Environment:Ucbepic Docetl Docker Deployment
| Knowledge Sources | |
|---|---|
| Domains | Infrastructure, Deployment |
| Last Updated | 2026-02-08 01:00 GMT |
Overview
Multi-stage Docker deployment with Python 3.11, Node.js 20, FastAPI backend on port 8000, and Next.js frontend on port 3000.
Description
The DocETL Docker image is a multi-stage build combining:
- Stage 1 (Python Builder): `python:3.11-slim` with `uv` package manager, installs all Python extras
- Stage 2 (Node.js Builder): `node:20-alpine`, builds the Next.js frontend
- Stage 3 (Runtime): `python:3.11-slim` with Node.js 20, combines both builds
The `docker-compose.yml` defines two services:
- docetl: Main service with health checks, persistent volume, and configurable ports
- docetl-aws: Optional AWS Bedrock profile with mounted AWS credentials
Usage
Use this environment for self-hosted Docker deployment of the full DocETL stack (backend API + DocWrangler frontend). It is the prerequisite for the Docker Compose launch implementation.
System Requirements
| Category | Requirement | Notes |
|---|---|---|
| OS | Any Docker-supported OS | Linux recommended for production |
| Hardware | 2+ CPU cores, 4GB+ RAM | For concurrent LLM API calls |
| Docker | Docker Engine 20+ | With Docker Compose v2 |
| Disk | 5GB+ | For Docker image and `/docetl-data` volume |
| Network | Internet access | For LLM API calls and npm package resolution |
Dependencies
Container Base Images
- `python:3.11-slim` (builder and runtime)

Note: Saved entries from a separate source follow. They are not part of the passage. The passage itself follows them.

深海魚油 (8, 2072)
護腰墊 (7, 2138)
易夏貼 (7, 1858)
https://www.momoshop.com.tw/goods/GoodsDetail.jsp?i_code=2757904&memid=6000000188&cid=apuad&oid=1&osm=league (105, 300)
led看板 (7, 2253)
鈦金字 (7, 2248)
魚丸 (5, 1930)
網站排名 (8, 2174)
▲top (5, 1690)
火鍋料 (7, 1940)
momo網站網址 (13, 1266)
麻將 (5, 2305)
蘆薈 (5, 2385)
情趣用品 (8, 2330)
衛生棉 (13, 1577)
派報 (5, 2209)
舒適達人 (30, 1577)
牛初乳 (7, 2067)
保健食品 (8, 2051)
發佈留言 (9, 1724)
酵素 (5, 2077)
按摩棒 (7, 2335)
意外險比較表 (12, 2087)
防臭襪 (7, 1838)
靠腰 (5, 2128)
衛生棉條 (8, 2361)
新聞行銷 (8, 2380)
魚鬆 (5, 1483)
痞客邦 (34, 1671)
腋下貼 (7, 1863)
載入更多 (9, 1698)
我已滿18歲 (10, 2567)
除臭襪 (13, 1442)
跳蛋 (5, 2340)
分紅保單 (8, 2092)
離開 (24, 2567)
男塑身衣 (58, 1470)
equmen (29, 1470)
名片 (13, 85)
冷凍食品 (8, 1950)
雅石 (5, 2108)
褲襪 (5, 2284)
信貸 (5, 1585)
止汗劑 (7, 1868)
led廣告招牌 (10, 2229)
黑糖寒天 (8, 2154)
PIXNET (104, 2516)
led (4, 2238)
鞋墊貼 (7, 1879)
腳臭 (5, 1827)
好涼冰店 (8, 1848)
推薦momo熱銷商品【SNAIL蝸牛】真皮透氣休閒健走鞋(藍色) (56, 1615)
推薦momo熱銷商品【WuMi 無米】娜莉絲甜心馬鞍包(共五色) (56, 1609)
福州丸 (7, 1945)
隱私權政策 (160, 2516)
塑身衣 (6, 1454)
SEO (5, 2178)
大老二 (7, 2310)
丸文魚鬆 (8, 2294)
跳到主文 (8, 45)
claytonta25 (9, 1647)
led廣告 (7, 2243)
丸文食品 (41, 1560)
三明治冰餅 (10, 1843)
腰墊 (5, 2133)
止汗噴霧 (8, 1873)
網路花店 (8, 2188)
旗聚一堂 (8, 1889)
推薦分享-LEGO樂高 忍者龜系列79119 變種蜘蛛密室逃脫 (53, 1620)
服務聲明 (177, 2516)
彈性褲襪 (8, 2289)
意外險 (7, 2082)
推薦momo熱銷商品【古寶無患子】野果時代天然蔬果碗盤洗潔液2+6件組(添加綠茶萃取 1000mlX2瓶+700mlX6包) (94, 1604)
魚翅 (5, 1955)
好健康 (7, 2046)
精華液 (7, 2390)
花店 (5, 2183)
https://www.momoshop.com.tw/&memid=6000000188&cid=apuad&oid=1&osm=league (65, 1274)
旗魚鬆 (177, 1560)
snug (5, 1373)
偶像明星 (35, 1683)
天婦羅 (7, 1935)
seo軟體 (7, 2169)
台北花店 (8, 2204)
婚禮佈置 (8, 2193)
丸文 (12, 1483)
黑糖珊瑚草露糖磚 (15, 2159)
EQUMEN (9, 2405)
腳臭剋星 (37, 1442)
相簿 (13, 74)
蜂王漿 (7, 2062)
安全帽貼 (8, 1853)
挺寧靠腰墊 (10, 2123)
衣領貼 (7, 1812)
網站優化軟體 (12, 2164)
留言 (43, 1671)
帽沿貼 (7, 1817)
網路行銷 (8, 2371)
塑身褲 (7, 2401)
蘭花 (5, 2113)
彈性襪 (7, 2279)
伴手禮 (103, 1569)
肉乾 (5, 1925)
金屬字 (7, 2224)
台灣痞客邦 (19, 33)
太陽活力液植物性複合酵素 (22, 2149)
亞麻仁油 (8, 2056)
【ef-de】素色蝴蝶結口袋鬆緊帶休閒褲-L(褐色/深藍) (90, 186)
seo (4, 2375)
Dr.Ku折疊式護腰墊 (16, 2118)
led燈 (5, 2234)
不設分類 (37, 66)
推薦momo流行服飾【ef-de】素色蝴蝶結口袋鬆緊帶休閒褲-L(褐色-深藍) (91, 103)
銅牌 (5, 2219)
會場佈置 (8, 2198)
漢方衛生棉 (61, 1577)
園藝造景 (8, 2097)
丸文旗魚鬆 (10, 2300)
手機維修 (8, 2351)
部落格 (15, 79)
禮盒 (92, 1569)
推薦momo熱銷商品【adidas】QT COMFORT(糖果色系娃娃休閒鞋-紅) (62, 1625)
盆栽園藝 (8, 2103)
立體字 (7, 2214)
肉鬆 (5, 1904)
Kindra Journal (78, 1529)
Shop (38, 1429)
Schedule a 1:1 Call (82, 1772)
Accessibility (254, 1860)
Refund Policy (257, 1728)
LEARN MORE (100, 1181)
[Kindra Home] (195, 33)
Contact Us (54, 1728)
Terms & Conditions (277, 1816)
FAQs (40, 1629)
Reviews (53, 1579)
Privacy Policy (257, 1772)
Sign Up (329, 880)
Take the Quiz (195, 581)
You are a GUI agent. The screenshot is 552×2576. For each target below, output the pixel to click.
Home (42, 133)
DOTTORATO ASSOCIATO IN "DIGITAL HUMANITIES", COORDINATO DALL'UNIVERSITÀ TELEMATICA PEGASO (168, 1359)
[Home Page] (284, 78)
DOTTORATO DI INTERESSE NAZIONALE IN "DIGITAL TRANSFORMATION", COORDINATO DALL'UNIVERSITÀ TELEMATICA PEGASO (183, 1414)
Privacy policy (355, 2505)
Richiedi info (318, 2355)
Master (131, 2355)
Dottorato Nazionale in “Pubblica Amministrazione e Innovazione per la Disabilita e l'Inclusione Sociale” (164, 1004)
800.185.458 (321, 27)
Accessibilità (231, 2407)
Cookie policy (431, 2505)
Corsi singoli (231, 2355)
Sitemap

- `node:20-alpine` (frontend builder)
System Packages (Runtime)
- `curl` (health checks)
- `libgl1` (for OpenCV/image processing in parsing)
- `libglib2.0-0` (GLib runtime)
- Node.js 20.x (via NodeSource)
Exposed Ports
- 3000 (Frontend, Next.js)
- 8000 (Backend, FastAPI/uvicorn)
Credentials
The following environment variables must be passed to the container:
- `OPENAI_API_KEY`: Required for LLM operations
- `BACKEND_ALLOW_ORIGINS`: CORS origins (default: `http://localhost:3000`)
- `BACKEND_HOST`: Backend bind address (default: `0.0.0.0` in Docker)
- `BACKEND_PORT`: Backend port (default: `8000`)
- `BACKEND_RELOAD`: Hot reload (default: `False`)
- `FRONTEND_HOST`: Frontend bind address (default: `0.0.0.0`)
- `FRONTEND_PORT`: Frontend port (default: `3000`)
- `FRONTEND_DOCKER_COMPOSE_PORT`: Host-mapped frontend port (default: `3031`)
- `BACKEND_DOCKER_COMPOSE_PORT`: Host-mapped backend port (default: `8081`)
- `TEXT_FILE_ENCODINGS`: Text file encoding list (default: `utf-8,latin1,cp1252,iso-8859-1`)
Optional for AWS Bedrock:
- `AWS_PROFILE`: AWS profile name (default: `default`)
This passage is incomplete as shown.